Je crois que les signataires de la lettre ouverte Un Québec numérique, qu’attendons-nous? font – en grande partie – fausse route. Et ce, malgré le respect et/ou l’amitié que j’ai pour plusieurs d’entre eux. (Si vous ne savez pas de quoi je parle, la lettre est publiée sur le site de La Presse et évoquée sur ceux de Les Affaires et de Le Devoir)

C’est assez déstabilisant pour moi d’être aussi d’accord avec le constat posé par les signataires et aussi en désaccord avec certaines de leurs propositions de solution!

Ce n’est pas vrai que l’évolution numérique de la machine administrative québécoise passe par la création d’organismes gouvernementaux et paragouvernementaux additionnels. Une Agence du numérique? Un Conseil national du numérique? Merci mais non merci!!!

Alors quoi? Je suis un luddite qui préfèrerait que l’administration publique se face en version papier-et-crayon? Bien sûr que non.

Mon raisonnement est le suivant : les changements viennent des gens, pas des organisations.

Prenons le cas de nos voisins du Sud, ont-ils eu besoin d’organisations (qui, on le sait, une fois créées n’aspirent qu’à prendre de l’expansion) de ce type pour effectuer un virage numérique? Non. Ils ont adopté une stratégie pour un gouvernement numérique qui imagine une façon de réinventer le gouvernement afin de mieux servir la population américaine. Et cette stratégie a des impacts concrets sur chacun des ministères et chacune des organisations gouvernementales.

D’ailleurs, si le gouvernement du Québec la prenait, la traduisait et la mettait en application telle quelle, je crois qu’on serait pas mal plus sur la bonne voie plutôt que passer deux ans à créer une nouvelle agence et un nouveau conseil. Non?

Conclusion : si Mme Marois, M. Marceau et M. Bédard avait une réelle volonté d’imprimer un virage numérique à l’État québécois, celui-ci se prendrait. Pas besoins de plus de bureaucratie (en fait, probablement que s’il y en avait moins, ça irait encore plus vite!).

Prenons un autre exemple, un exemple qui fait sourire, mais aussi qui révèle une vraie volonté d’humaniser les communications. Vous connaissez le cas du compte Twitter officiel de la Suède (@Sweden) qui est animé à chaque semaine par une personne différente? Est-ce que vous pensez que c’est une nouvelle patente-à-gosses de fonctionnaires «numériques» qui a suggéré ça? Non.

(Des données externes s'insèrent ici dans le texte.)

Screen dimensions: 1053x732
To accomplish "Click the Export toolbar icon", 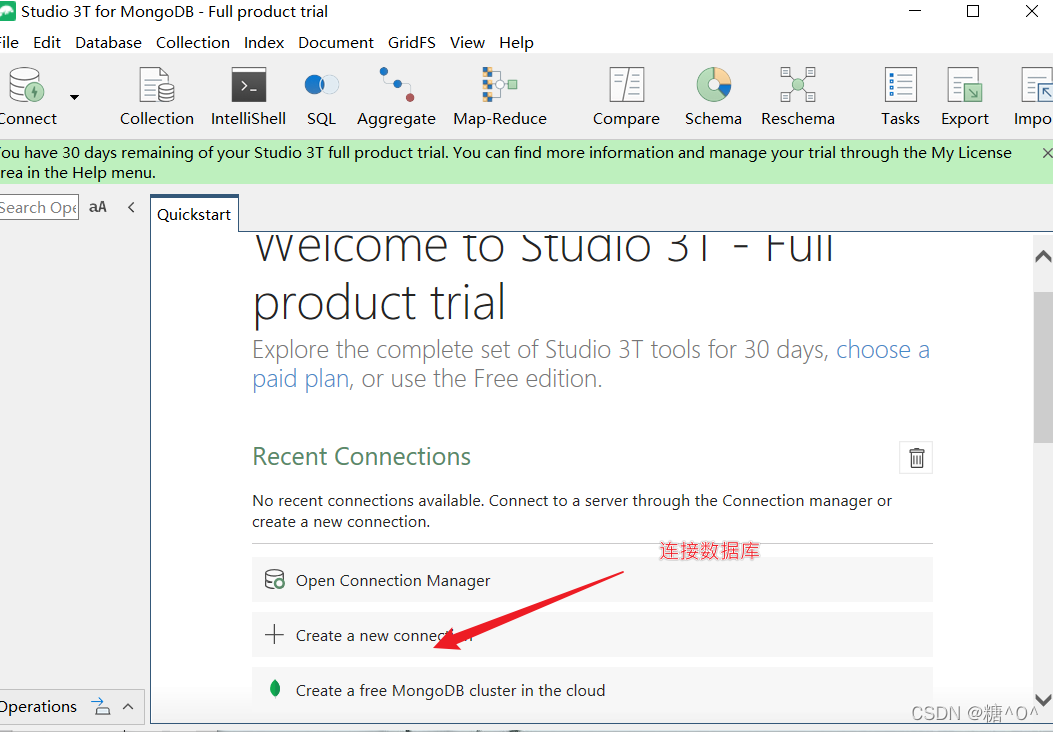I will pos(964,97).
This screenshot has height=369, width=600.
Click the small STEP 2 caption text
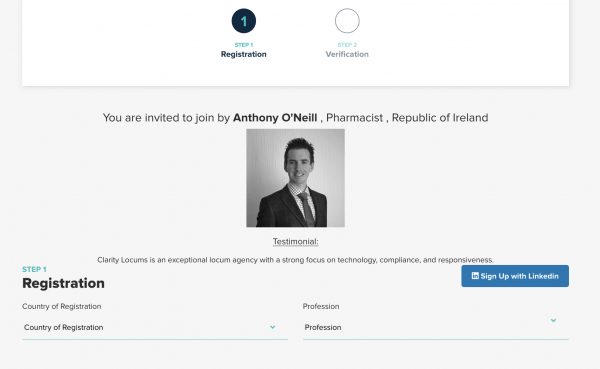click(347, 45)
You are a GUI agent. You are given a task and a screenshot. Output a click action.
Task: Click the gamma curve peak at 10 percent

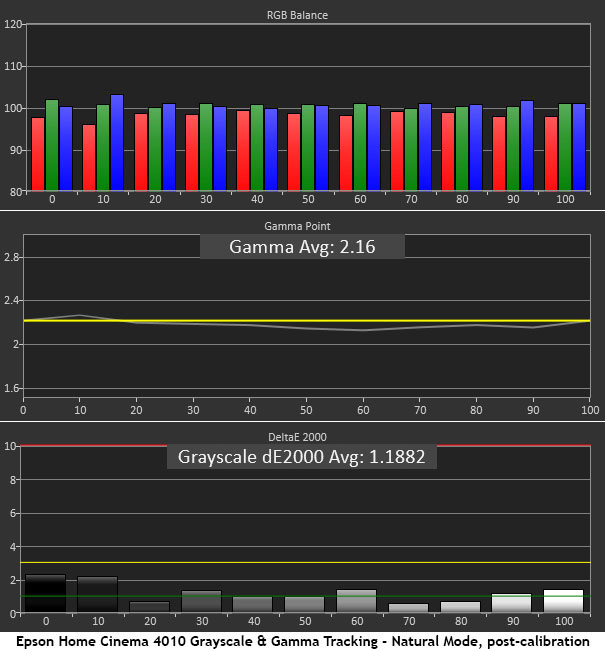pyautogui.click(x=80, y=315)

Cela étant dit, je suis bien d’accord avec l’idée d’un «forum de participation citoyenne indépendant du gouvernement » (mais il n’y a rien qui nous empêche de le faire dès maintenant!) et avec l’investissement dans le déploiement de réseaux à très haute vitesse gérées selon les règles «OpenAccess».

Par contre, j’ai souri en lisant la proposition pour «investir prioritairement dans le savoir, et non dans l’avoir, c’est-à-dire principalement dans les transferts et la mutualisation des connaissances ». Je n’ai pu m’empêcher de me demander combien le gouvernement du Québec investissait dans la mission de l’éducation. Ce sont 15 975 500 000 $. Plus de 25% du budget 2012-13. Une augmentation de 2,2% sur l’année précédente. Et je pense que ça n’inclut pas la part des budgets des commissions scolaires qui proviennent de la taxe scolaire!

Cela étant dit, je crois qu’il faut remercier Mario Asselin, René Barsalo, Michelle Blanc, Cyrille Béraud, Sylvain Carle, Michel Cartier, Monique Chartrand, Michel Chioini, Jean-François Gauthier, Vincent Gautrais, Hervé Fisher, Claude Malaison et Monique Savoie pour leur contribution à ce qu’on parle un peu plus d’un plan numérique pour le Québec, tout en espérant que leurs proposition ne seront pas toutes adoptées.